EXTRACTED ENTRIES section start
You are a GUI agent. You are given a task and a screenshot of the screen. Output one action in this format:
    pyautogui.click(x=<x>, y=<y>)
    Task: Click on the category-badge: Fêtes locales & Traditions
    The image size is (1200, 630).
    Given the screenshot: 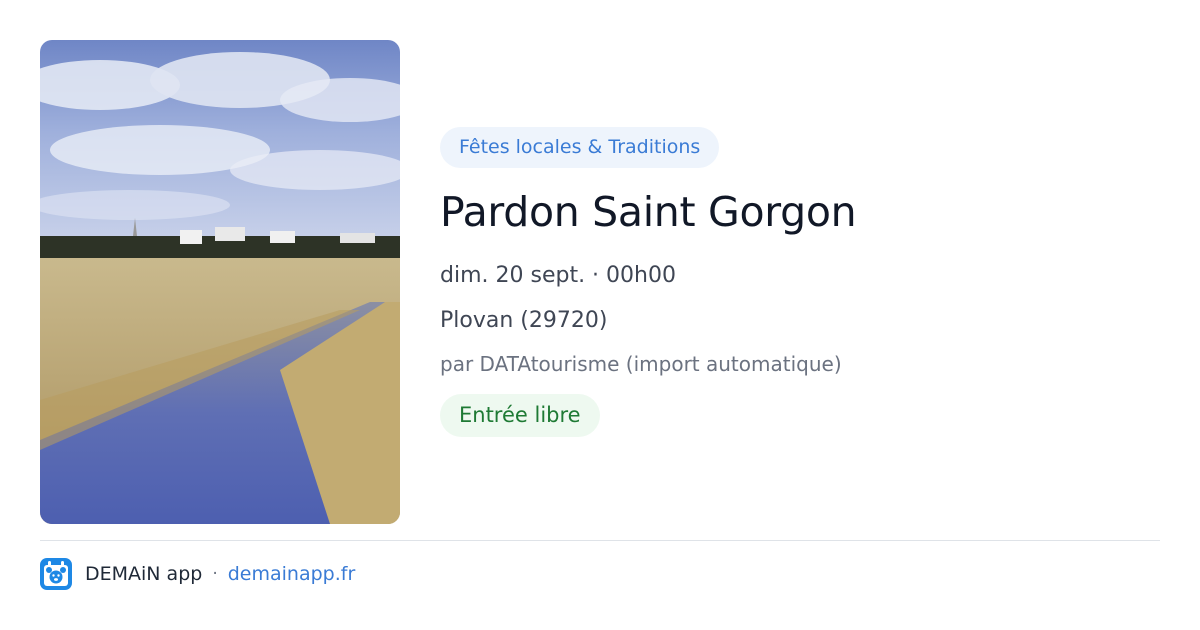 What is the action you would take?
    pyautogui.click(x=580, y=148)
    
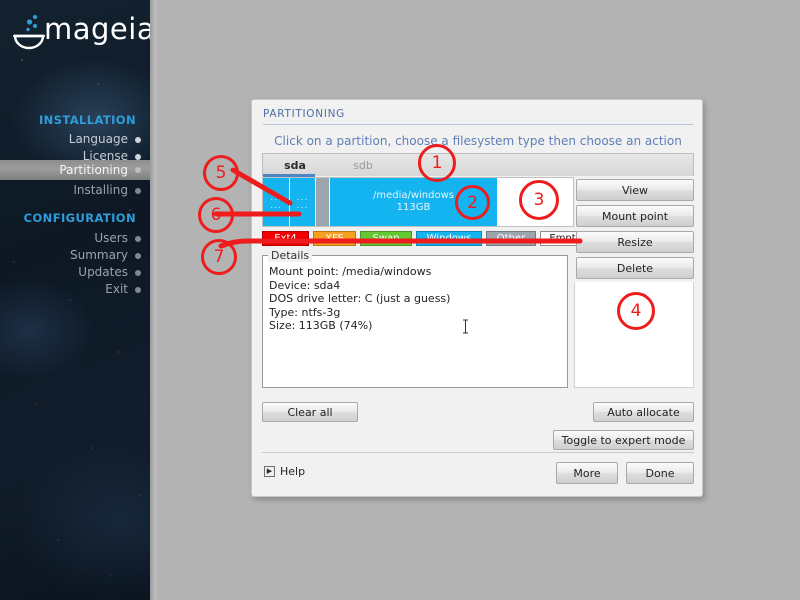  I want to click on annotation-marker-5: 5, so click(221, 173).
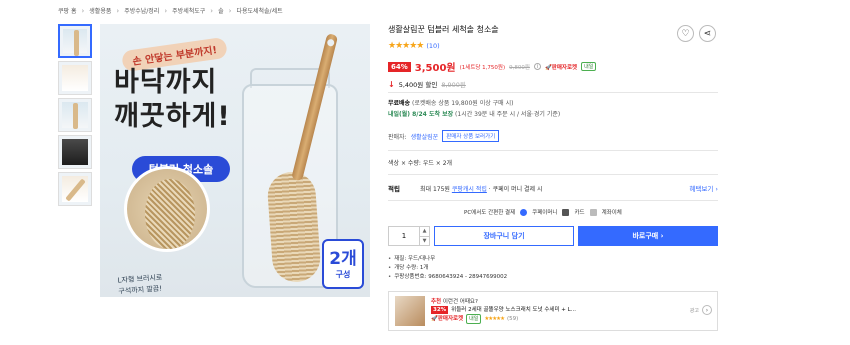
EXTRACTED ENTRIES section end
## ACTION ITEM
Can you return the lines of the rows above, starting at the very first line and stopping after the line that contains "The image size is (1200, 630).", copied character for character?

## RESPONSE BOX
You are a GUI agent. You are given a task and a screenshot of the screen. Output one action in this format:
    pyautogui.click(x=<x>, y=<y>)
    Task: Click on the category-badge: Fêtes locales & Traditions
    The image size is (1200, 630).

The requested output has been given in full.